La del 11 de enero no fue una de las noches agitadas de Brixton. Fue sobrecogedora y cálida a pesar de los diez grados. Llovía ligeramente y en el árbol de la pequeña plaza frente al Ritzy, pelado invernal, aún colgaban unas luces led de sus ramas. Los fans de Bowie habían ido y venido desde las primeras horas de la noticia de su muerte, y el puesto de flores de Simon Zucconi había cerrado una hora más tarde de lo habitual. La peregrinación era del kiosko de Zucconi al mural —donde la gente dejaba las flores, encendía velas, y pedía silencio a quienes hablaban muy alto o se reían— y de ahí a la plaza al pie del Ritzy. Ahí, bajo la marquesina, la gente empezó a cantar Starman. Alguien lo grabó desde la terraza del cine y la página Consequences of sound subió un video de la parte en que la gente corea There’s a starman waiting in the sky He’s told us not to blow it, Cause he knows it’s all worthwhile He told me: Let the children lose it Let the children use it Let all the children boogie.

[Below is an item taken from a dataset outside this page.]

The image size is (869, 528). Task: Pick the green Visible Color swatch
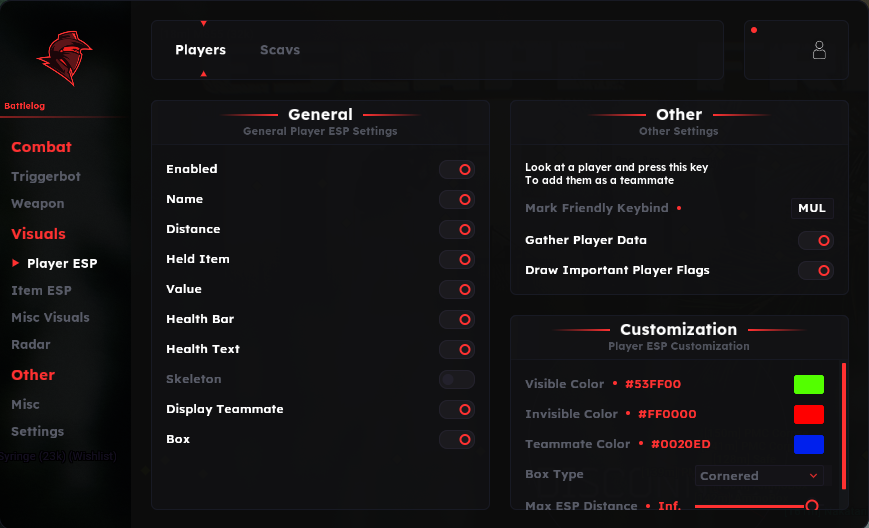pyautogui.click(x=809, y=385)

No era tanto un tributo, sino un reconocimiento: Bowie era el hombre de las estrellas que profetizó. Ya jamás bajaría a la Tierra, aunque quisiera. No lo haría porque sabe que no podríamos soportarlo. Está allá arriba, esperando para siempre, diciéndonos que no lo arruinemos porque él sabe que vale la pena.

La noche del 13 de enero, una niña de unos ocho años escribió en un costado de la pared: “Gracias por mostrarme la música, David”. Unos segundos antes, su mamá había escrito su propio mensaje de gratitud. Además de las flores, había botellas de vino y cerveza vacías, y a pesar del olor rancio que emanaban, no parecían fuera de lugar. Pensé que Bowie siempre me pareció consecuente y contradictorio. Alienígena y mundanal. Una muestra de la cotidianeidad y del talento excepcional. Era como si, mientras duraba su música, nos podíamos ver como éramos y como queríamos ser. Por eso días, un amigo me pidió que le consiguiera el suplemento del diario The Guardian en honor del gran músico inglés. Su pedido llegó tarde: estaba agotado desde muy temprano el 12 de enero, pero su conversación me hizo pensar en todas las versiones y posibilidades de ese espejo y telescopio que fue David Bowie cuando me dijo “Me pasaba que el man no era solo el que me hacía bailar o reducir su música a un ‘qué bueno’. Me pasaba que yo quería ser como él por unos minutos de mi vida”.

David Bowie

Una niña deja un mensaje en el mural de David Bowie en el barrio de Brixton en Londres el 12 de enero de 2012. Fotografía de José María León Cabrera para GK

Una semana después de la muerte de Bowie, el municipio del distrito de Lambeth puso una pequeña placa junto al mural de Jimmy C: “Pedimos comedidamente que pongan sus mensajes y dedicatorias en los bordes del mural y no sobre David o las esferas, para que este bello mural pueda ser disfrutado por todos en los años por venir. Gracias por su cooperación”. Para ese entonces, al pie del mural, las flores, las velas, las fotos y las botellas se habían multiplicado tanto que había que turnarse para pasar por el estrecho espacio que quedaba para caminar: era una primavera breve en medio del invierno, en uno de los barrios más complejos, coloridos y vivos de Londres.